**WORK REQUIRED**
Write the next part of the text on building and tracking charts with XForms and XML databases, starting after its last sentence.

**TEXT BLOCK**
--- START ---
Many XML systems also integrate XForms as a key component of updating XML data stores. Using XForms and native XML systems allows us to quickly build forms for gathering new chart requests and updating chart development status. The combination of XForms, Rest interfaces, and XQuery back-end databases is called XRX. This simple clean architecture avoids many of the complexities of using objects and relational databases and is considered one of the key factors that allow a higher participation of non-programmers. We are still early in our use of XForms, but we feel that in the future many chart “specifications” will be generated directly from end-users using XForms applications.
Versioning and Differences
Because XML files can be “versioned” directly within XML databases, we can also easily store the AnyChart specification as well as the chart metadata directly in a single file and then compare the versions of these files using visual “difference” tools that are part of our XML development environment. We can also run detailed reports with XQuery that show the time span between a chart request and when this chart went into production to measure our responsiveness.
--- END ---
**RECORDS SHOWN**
--- START ---
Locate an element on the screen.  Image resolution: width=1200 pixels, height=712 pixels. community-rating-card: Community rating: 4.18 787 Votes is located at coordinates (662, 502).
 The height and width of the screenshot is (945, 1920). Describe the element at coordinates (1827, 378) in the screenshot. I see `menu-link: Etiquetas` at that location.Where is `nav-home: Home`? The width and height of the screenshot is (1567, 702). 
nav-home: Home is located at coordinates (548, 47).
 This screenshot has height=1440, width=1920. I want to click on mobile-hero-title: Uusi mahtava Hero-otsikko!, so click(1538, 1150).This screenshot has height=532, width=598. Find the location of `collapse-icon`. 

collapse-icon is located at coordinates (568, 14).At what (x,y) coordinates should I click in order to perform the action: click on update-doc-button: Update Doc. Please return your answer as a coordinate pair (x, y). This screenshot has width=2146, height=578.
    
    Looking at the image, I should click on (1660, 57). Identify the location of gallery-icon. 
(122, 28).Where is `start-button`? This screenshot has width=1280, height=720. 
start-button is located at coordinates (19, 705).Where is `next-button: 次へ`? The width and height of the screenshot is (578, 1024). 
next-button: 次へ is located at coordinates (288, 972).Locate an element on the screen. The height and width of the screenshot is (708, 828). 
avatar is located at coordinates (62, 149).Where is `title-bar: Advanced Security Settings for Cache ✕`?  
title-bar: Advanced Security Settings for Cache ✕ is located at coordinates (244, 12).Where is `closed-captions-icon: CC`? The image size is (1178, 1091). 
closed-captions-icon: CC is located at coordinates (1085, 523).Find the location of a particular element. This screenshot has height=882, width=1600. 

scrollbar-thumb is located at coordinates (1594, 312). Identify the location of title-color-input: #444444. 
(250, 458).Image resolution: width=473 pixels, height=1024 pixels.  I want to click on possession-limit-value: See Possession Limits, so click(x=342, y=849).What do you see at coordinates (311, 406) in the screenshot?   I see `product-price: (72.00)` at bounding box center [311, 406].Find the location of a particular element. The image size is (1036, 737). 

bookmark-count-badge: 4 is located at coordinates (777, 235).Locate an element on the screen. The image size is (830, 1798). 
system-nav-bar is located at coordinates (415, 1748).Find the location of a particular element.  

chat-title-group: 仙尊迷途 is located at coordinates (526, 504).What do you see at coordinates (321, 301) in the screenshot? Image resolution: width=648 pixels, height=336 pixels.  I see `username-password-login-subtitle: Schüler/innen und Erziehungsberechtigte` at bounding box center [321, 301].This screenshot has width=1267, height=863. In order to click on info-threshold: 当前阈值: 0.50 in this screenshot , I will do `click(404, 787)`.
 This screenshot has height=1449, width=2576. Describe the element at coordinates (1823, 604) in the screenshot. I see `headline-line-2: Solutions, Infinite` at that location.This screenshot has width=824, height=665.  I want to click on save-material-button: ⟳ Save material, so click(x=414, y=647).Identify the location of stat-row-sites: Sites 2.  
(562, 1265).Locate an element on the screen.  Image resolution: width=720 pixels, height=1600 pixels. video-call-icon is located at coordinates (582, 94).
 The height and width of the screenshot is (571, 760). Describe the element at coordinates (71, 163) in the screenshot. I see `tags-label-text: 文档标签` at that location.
--- END ---
**ANSWER TO THE PROBLEM**
Many industries have strict reporting requirements about what events occurred in the software development lifecycle. For example, an auditor might want to know who required a specific feature, when the feature was first requested, when it was approved, who approved it, and what charts used these features. In the past these audits would take many weeks of research to complete and were very expensive. Our current system automates all these reports using XQuery reports on AnyChart files as well as joins to our software requirements management system that also is stored in the same native XML database. These features have already saved our customers many hours and thousands of dollars in audit expenses.
Using AnyChart with native XML database and XQuery saves organizations thousands of dollars and allows them to be more agile in development of new charting applications. Central to this is the process of enabling non-programmers to play a larger role in the management of chart creation.
Please contact Dan McCreary if you have any questions: http://www.danmccreary.com/
- ^ XML database: an XML database is a data persistence software system that allows data to be stored in XML format. This data can then be queried, exported and serialized into the desired format.
- ^ XQuery: XQuery is a query and functional programming language that is designed to query collections of XML data.
- ^ XPath: XPath, the XML Path Language, is a query language for selecting nodes from an XML document.
- ^ XML schema: An XML schema is a description of a type of XML document, typically expressed in terms of constraints on the structure and content of documents of that type, above and beyond the basic syntactical constraints imposed by XML itself.
- ^ <oXygen/>: XML Editor is a multi-platform XML editor, XSLT/XQuery debugger and profiler with Unicode support.
- ^ XForms: XForms is an XML format for the specification of a data processing model for XML data and user interface(s) for the XML data, such as web forms.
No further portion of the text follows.